Faktencheck Bestandsschutz
Zitat aus dem Referentenentwurf zum BTHG
§ 150 (Übergangsregelung zum Einsatz des Einkommens)
„Abweichend von Kapitel 9 sind bei der Festsetzung von Leistungen für Leistungsberechtigte, die am 31. Dezember 2019 Leistungen nach dem Sechsten Kapitel des Zwölften Buches in der Fassung vom 31. Dezember 2019 erhalten haben und von denen ein Einsatz des Einkommens über der Einkommensgrenze gemäß § 87 des Zwölften Buches in der Fassung vom 31. Dezember 2019 gefordert wurde, die am 31. Dezember 2019 geltenden Einkommensgrenzen nach dem Elften Kapitel des Zwölften Buches in der Fassung vom 31. Dezember 2019 zugrunde zu legen, solange der nach Kapitel 9 aufzubringende Beitrag höher ist als der Einkommenseinsatz nach dem am 31. Dezember 2019 geltenden Recht.“
Die Fakten
Die Grafik illustriert den sog. Bestandsschutz hinsichtlich der Einkommensanrechnung für Menschen mit Behinderung, die bereits vor Inkrafttreten der zweiten Stufe des Bundesteilhabegesetzes ab 2020 Leistungen der Eingliederungshilfe erhalten haben. Ein Bestandsschutz ist nur deshalb erforderlich, da sich tatsächlich auch Verschlechterungen durch das Bundesteilhabegesetz ergeben können (vgl. Faktencheck Einkommensanrechnung). Inzwischen räumt selbst das Bundesministerium für Arbeit und Soziales ein, dass es hierzu kommen kann (vgl. Fragen und Antworten zum Bundesteilhabegesetz):
„Da aufgrund des Wechsels vom Netto- zum Bruttoeinkommensansatz nicht für jeden Einzelfall ausgeschlossen werden kann, dass die neue, generell großzügigere, Einkommensheranziehung ab 2020 bei höheren Einkommen zu Verschlechterungen führt, gibt es eine Vertrauensschutzregelung, die diesen Effekt ausschließt. Damit erhalten alle, die durch das neue Recht schlechter gestellt sein könnten, weiterhin das, was ihnen bisher zustand. Schlechterstellungen könnten ansonsten im Einzelfall eintreten, wenn im bisherigen Recht nach dem Nettoprinzip große Abzüge vom Einkommen z.B. auf Grund individuell zuerkannter außergewöhnlicher Belastungen anerkannt wurden.“
Die „Altfälle“ sollten sich aber dadurch nicht in Sicherheit wiegen. Der Bestandsschutz steht für sie ebenfalls auf wackeligen Beinen. So könnte der Bestandsschutz entfallen und höhere Eigenbeiträge zur Folge haben, wenn
- die Arbeitstätigkeit z.B. aufgrund einer Babypause, eines Sabbatjahres oder wegen Arbeitslosigkeit länger unterbrochen wird.

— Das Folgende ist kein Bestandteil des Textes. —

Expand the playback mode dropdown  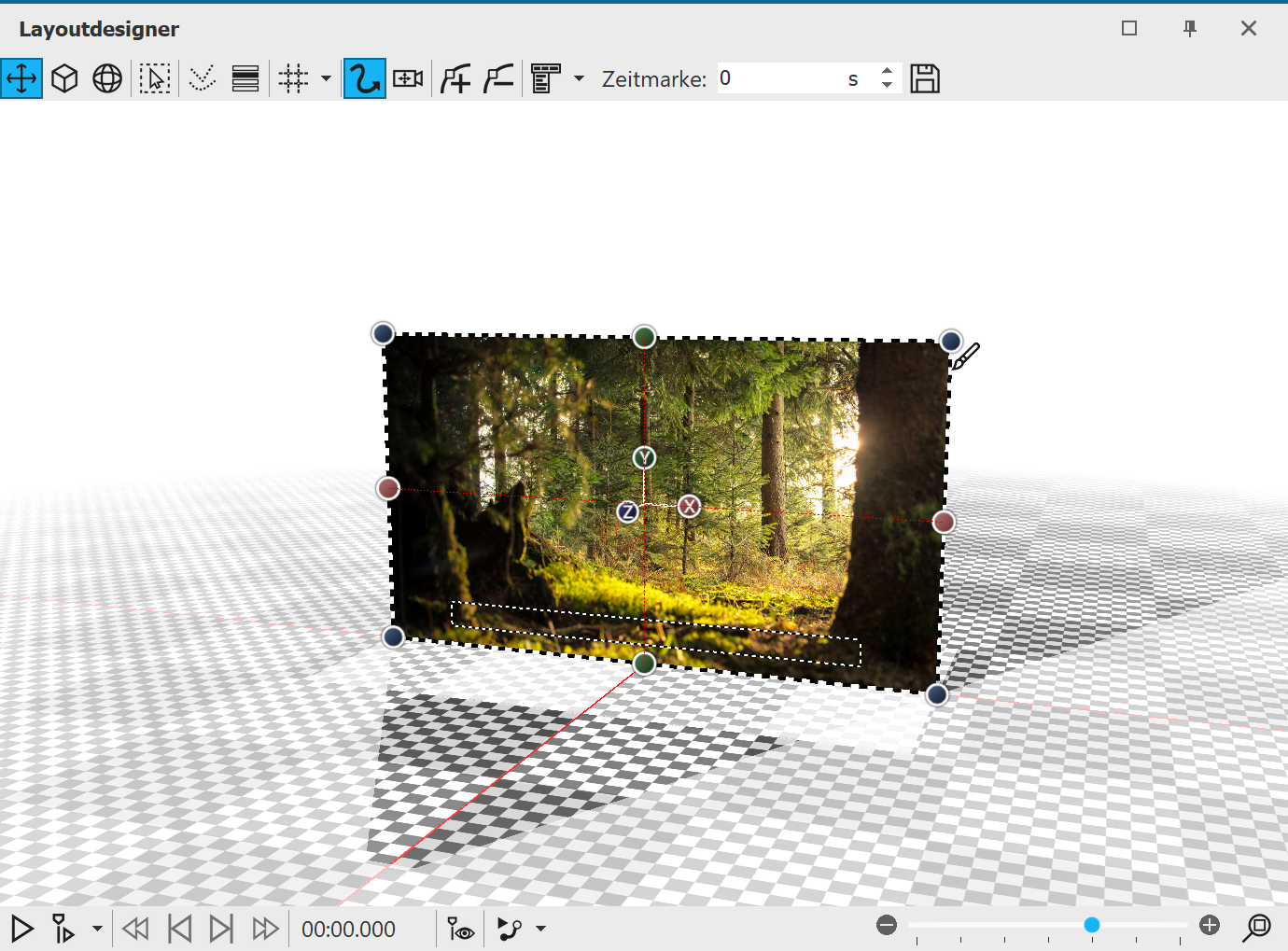tap(96, 929)
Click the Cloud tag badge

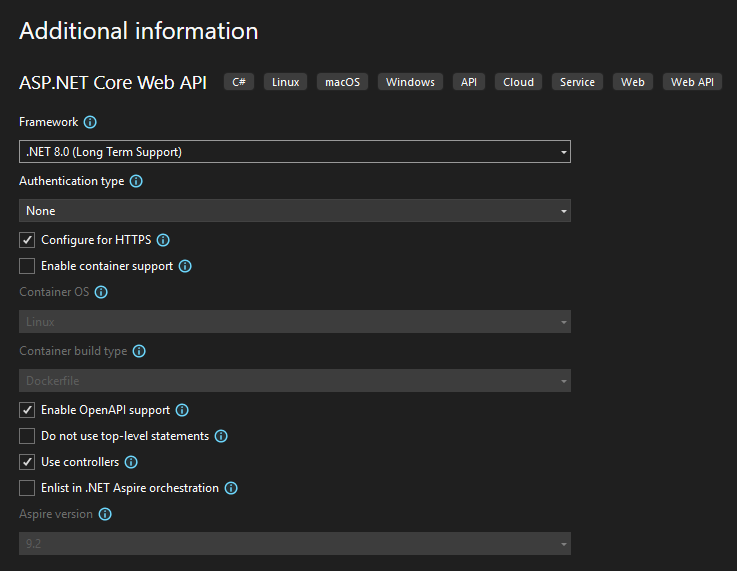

- der Assistenzbedarf sich ändert und der Sozialhilfeträger den Fall neu bewertet.
Für Leistungsberechtigte, die erst nach 2019 einen Eigenbeitrag aus ihrem Einkommen zahlen müssen, gilt dieser Bestandsschutz selbstverständlich nicht. So wird ein Student mit Assistenzbedarf und Pflegestufe III, der nach dem 31.12.2019 sein Studium abschließt und dann erstmals ein Einkommen erzielt, einen deutlich höheren Eigenbeitrag leisten müssen als sein Kommilitone in gleicher Situation, der sein Studium vor 2020 abschließen konnte. Auch wenn sich das Bundesministerium für Arbeit und Soziales hierzu nicht äußert: Das ist ohne Zweifel eine Schlechterstellung!
Die Grafik zeigt, dass der Bestandsschutz zum Einsatz des Einkommens lediglich eine trügerische Sicherheit darstellt. Der Bestandsschutz kann bei längeren Unterbrechungen der Arbeitstätigkeit oder bei Änderungen des Assistenzbedarfs erlöschen. Höhere Eigenbeiträge aus dem eigenen Einkommen sind die Folge. Der Bestandsschutz gilt nicht für Leistungsberechtigte, die nach 2019 erstmals einen Eigenbeitrag leisten müssen.